Но я все же установил через своего связного Клейста косвенный контакт с мадам Коллонтай в Стокгольме. Однако без его одобрения Гитлером я ничего решительного сделать не мог.

После измены правительства Бадольо [имеется ввиду капитуляция нового правительства Италии перед западными державами] в сентябре 1943 г. я предпринял новый весьма энергичный маневр. На этот раз Гитлер занял позицию уже не столь отрицательную. Он вместе со мной подошел к карте и сам показал на ней демаркационную линию, на которой можно было бы договориться с русскими... Когда Муссолини после своего освобождения [тогда же, в сентябре 1943 г.] был доставлен в ставку фюрера, Гитлер совершенно неожиданно для меня заявил ему: он хочет договориться с Россией. На мою высказанную затем просьбу дать мне соответствующее указание я, однако, снова никакого ответа не получил. А на следующий день Гитлер опять запретил мне установление любого контакта с Россией...

Через некоторое время ко мне поступила от Клейста информация, что русские тоже выразили желание вступить в контакт с нами. Я передал это сообщение фюреру и наконец-то получил от него разрешение распространить мой зондаж на Стокгольм. Правда, я несколько сомневался в истинности этого сообщения... Русский представитель, действительно, так и не появился... В январе 1945 г. я решил предпринять последний натиск в этом направлении. Я сказал фюреру: я готов вместе со своей семьей полететь в Москву, чтобы априори убедить Сталина в честности наших намерений; таким образом, я и моя семья послужим своего рода залогом в его руках. На это Гитлер ответил: "Риббентроп, не устраивайте мне никаких историй вроде Гесса!"».

Характерно, что Риббентроп не упоминает ни об одной попытке СССР войти в контакт с нацистским руководством на предмет заключения сепаратного мира, хотя, если такие попытки имели место, министр иностранных дел наверняка знал бы о них. Сведения о единственной попытке такого рода, по свидетельству Риббентропа, оказались дезинформацией.

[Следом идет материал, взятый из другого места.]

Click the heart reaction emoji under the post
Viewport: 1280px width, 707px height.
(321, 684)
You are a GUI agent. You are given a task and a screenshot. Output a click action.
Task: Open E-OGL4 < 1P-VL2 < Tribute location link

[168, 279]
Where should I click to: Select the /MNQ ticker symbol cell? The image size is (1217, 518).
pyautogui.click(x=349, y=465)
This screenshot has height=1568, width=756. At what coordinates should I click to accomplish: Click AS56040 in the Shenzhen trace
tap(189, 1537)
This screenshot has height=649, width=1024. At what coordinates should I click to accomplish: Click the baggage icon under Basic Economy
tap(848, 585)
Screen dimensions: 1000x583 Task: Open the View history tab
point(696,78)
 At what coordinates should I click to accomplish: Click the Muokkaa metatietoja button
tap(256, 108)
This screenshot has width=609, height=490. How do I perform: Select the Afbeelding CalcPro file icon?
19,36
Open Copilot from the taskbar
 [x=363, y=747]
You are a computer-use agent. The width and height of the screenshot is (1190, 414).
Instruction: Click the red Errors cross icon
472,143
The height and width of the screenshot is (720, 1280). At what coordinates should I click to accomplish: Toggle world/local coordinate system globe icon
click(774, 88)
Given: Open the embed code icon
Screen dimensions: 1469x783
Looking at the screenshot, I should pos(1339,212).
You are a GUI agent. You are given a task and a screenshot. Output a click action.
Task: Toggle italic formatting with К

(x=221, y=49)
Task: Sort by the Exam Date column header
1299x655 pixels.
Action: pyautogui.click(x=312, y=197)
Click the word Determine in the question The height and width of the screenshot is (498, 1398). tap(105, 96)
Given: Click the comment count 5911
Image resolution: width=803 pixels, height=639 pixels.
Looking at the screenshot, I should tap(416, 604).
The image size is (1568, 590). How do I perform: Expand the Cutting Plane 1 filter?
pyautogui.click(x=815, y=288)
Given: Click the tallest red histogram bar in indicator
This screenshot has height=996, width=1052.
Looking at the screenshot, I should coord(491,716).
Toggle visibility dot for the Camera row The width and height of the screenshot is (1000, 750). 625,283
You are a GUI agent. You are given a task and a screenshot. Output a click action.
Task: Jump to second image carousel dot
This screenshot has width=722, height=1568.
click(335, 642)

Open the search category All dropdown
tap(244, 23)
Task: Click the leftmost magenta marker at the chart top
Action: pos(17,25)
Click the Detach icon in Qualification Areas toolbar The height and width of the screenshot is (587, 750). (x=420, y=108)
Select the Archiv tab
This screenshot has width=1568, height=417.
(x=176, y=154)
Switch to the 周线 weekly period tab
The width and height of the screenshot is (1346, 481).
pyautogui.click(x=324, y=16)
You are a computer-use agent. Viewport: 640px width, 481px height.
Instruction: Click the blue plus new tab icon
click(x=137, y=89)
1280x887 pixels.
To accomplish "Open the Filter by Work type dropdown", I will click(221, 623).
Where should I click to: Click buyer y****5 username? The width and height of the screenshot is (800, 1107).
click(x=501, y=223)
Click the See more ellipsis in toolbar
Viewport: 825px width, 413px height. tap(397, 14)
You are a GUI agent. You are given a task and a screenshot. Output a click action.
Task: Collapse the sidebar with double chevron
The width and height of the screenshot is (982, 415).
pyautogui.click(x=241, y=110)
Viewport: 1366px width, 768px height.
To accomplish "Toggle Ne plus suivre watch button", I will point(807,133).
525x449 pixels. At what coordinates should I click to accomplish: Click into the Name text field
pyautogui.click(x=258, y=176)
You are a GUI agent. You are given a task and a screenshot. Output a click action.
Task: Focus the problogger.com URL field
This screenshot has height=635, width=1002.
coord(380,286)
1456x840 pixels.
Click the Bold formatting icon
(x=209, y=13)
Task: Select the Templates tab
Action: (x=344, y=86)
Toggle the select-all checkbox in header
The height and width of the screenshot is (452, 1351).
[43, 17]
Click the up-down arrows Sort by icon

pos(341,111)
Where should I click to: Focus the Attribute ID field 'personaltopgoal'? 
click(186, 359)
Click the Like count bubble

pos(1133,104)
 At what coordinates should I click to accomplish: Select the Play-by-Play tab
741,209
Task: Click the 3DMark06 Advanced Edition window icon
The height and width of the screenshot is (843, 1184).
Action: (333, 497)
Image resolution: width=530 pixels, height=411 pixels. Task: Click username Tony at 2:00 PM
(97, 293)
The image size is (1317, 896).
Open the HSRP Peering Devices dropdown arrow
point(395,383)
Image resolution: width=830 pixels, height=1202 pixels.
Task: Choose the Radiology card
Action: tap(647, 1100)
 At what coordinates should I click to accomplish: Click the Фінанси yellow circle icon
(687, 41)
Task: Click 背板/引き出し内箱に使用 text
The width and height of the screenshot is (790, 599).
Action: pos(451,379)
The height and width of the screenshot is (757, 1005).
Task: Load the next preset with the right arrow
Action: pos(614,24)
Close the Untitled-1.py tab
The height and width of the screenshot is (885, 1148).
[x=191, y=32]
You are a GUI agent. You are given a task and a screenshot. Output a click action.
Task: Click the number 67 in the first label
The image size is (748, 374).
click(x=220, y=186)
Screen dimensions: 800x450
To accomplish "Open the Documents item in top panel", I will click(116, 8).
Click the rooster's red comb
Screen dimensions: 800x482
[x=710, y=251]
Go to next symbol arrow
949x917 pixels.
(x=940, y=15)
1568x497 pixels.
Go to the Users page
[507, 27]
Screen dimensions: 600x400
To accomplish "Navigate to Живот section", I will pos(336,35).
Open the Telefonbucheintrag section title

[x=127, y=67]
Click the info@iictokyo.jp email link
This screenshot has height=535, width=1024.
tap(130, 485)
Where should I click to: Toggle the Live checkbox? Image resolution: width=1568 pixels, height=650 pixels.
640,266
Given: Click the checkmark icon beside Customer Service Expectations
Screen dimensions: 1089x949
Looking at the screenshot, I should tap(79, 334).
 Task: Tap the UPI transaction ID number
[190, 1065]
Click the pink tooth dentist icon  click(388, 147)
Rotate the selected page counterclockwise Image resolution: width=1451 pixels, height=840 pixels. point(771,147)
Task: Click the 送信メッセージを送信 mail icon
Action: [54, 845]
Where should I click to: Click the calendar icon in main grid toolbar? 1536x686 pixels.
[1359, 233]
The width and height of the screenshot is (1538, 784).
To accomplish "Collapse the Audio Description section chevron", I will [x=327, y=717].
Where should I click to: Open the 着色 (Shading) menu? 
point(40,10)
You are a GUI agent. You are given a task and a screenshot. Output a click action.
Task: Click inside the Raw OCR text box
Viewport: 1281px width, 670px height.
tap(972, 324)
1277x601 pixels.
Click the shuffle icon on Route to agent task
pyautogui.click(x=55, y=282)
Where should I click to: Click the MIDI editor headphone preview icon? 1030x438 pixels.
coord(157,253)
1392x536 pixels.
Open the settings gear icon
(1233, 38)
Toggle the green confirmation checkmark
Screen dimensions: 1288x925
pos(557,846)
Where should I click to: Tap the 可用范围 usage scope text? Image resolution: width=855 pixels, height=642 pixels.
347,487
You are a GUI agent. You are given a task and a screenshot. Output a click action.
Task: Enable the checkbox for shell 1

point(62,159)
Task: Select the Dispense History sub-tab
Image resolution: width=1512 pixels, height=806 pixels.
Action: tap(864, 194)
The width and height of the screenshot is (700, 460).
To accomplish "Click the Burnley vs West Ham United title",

Очевидно, что Сталин не мог пойти на мир с Германией втайне от западных союзников. Союзническая же позиция была сформулирована еще в январе 1943 года: безоговорочная капитуляция Германии. Это, однако, не исключало попыток Сталина пересмотреть общесоюзническую концепцию, но только, как мы уже видели, открыто и с согласия своих партнеров по коалиции.